Ver-coquin [vèrkòkê]

Fig. A. Bacchus chassant le ver-coquin des vignes et cultivant celui de son esprit.

[vèrkòkê] (n. comp. CHAMP.)

Il est plus que probable, érudits lecteurs que vous êtes, que vous croisâtes le mot qui fait l’objet de cette étude dans une composition sans trait d’union et sous la forme d’un titre du premier roman publié du génial Boris Vian : Vercoquin et le plancton¹.

Si tel est bien le cas vous avez apprécié comme il se doit les soirées endiablées qu’il nous narre et cette histoire d’amour du Major et Zizanie. Et surtout, vous avez dû vous délecter des activités du Consortium National de l’Unification, machine administrativo-réglementante capable de normaliser sur tout. Le fantaisiste travaillait à l’AFNOR et il y a comme du vécu dans ses mots… (mais ceci est une autre histoire).

“Il était content, il avait fait du bon travail et réussi à mettre au point deux projets de circulaires à envoyer à l’Union Française des Adoucisseurs de pente, concernant les rondelettes à camemberts”.

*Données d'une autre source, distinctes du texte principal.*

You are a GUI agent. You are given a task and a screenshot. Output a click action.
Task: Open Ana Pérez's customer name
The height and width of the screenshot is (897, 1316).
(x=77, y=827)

Vercoquin et le plancton est donc le titre de ce roman que je vous engage sur le champ à lire ou à relire afin de retrouver cet esprit qui vous faisait rebelle quand vous aviez vingt ans (si tu as vingt ans et que tu es rebelle tu peux aussi le lire). Mais il n’aura pas échappé à votre œil acéré que vercoquin n’est pas ver-coquin.

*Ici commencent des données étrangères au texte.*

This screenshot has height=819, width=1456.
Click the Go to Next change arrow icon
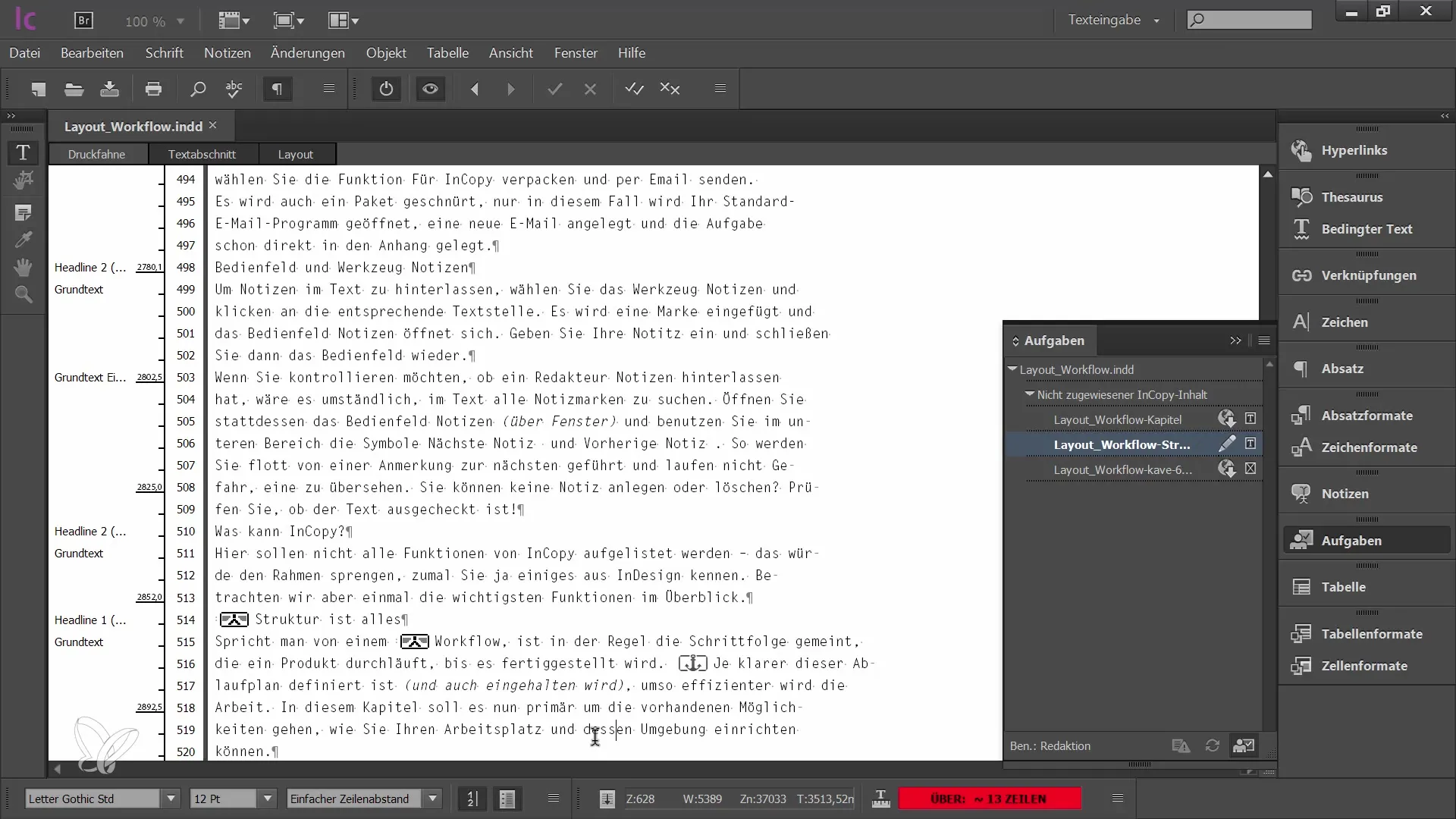[512, 90]
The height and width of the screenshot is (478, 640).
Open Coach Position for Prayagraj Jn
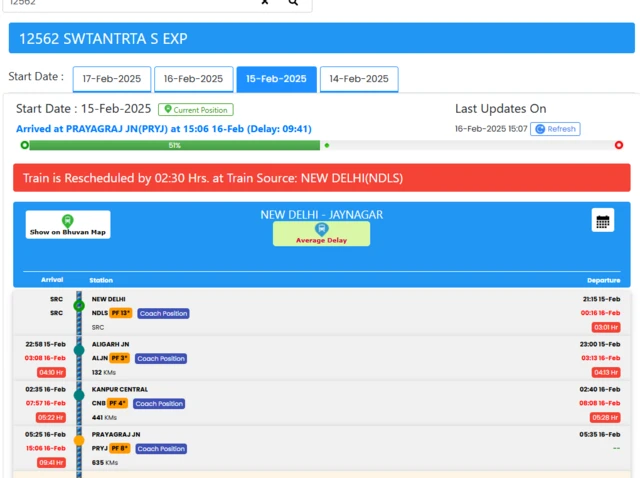click(x=162, y=448)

Si l’on écoute le vigneron, l’œnologue, le cuviste, le caviste et même le convive qui porte la flûte au bec, le ver-coquin est avant tout la cochylis, chenille destructrice aussi connue en Champagne sous le nom de ver rouge, ver de vendange, ver de l’automne, et redoutée pour les dégâts qu’elle peut commettre à l’instar de ses invasions de 1779 à 1784 où la bestiole nous bouffa la récolte (nous n’étions fort opportunément pas nés). Le paysan a bonne mémoire et ver-coquin est depuis son ennemi; plus encore, on ne badine pas avec la vigne dans ce pays et ver-coquin est ce soldat que l’on entend mugir dans nos campagnes, toujours prêt à venir égorger nos fils, nos compagnes. Aux armes citoyens, sus au ver-coquin

On aurait pu en rester là, laissant l’agriculteur sulfater ses pieds de vigne pour se débarrasser des insectes lépidoptères ou les éliminer par d’autres procédés mais il était prévu que ver-coquin suive un autre chemin.

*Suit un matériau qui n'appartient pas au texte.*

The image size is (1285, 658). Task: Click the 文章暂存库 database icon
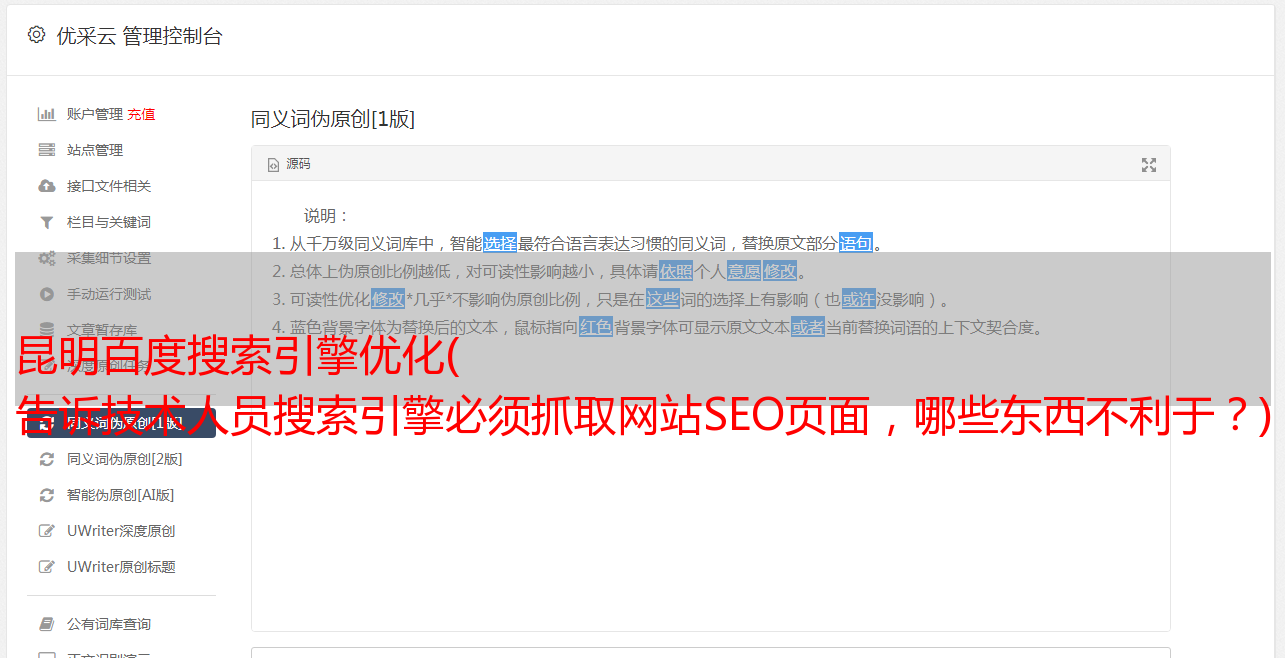46,330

Fut-ce parce qu’il généra des comportements frénétiques, nul ne le sait, mais ver-coquin devint en langue surannée synonyme d’originalité et de caprice. Le fol était atteint d’un ver-coquin, c’est ainsi, et il était fort peu probable qu’on parvint un jour à l’en soigner. Ce ver-coquin poussait celui qu’il taraudait à agir selon sa bonne fantaisie, qu’elle soit celle d’une foucade, d’une chimère, d’une légèreté ou même d’un travers. Affublé de son ver-coquin chacun était ainsi admis avec son petit grain de folie : l’amoureux éperdu, l’idiot du village, l’enfant rêveur au dernier rang, le surdoué en rien sauf au violon. Le Consortium National de l’Unification ne régnait pas encore en maître.

L’entrée dans la modernité et l’abandon précautionneux des folies en tous genres voua le ver-coquin à la disparition. Tant mieux pour la vigne de Champagne et d’ailleurs si elle nous donne du bon vin, tant pis pour nous puisque nous ne pourrons le boire car, il me faut ici le rappeler, l’abus d’alcool est dangereux pour la santé, sachez donc apprécier et consommer avec modération.

¹Gallimard, 1946.
²Ces paroles originelles de la Marseillaise furent modifiées par la suite en séance de la Convention nationale du 26 messidor an III qui l’adopta comme chant national.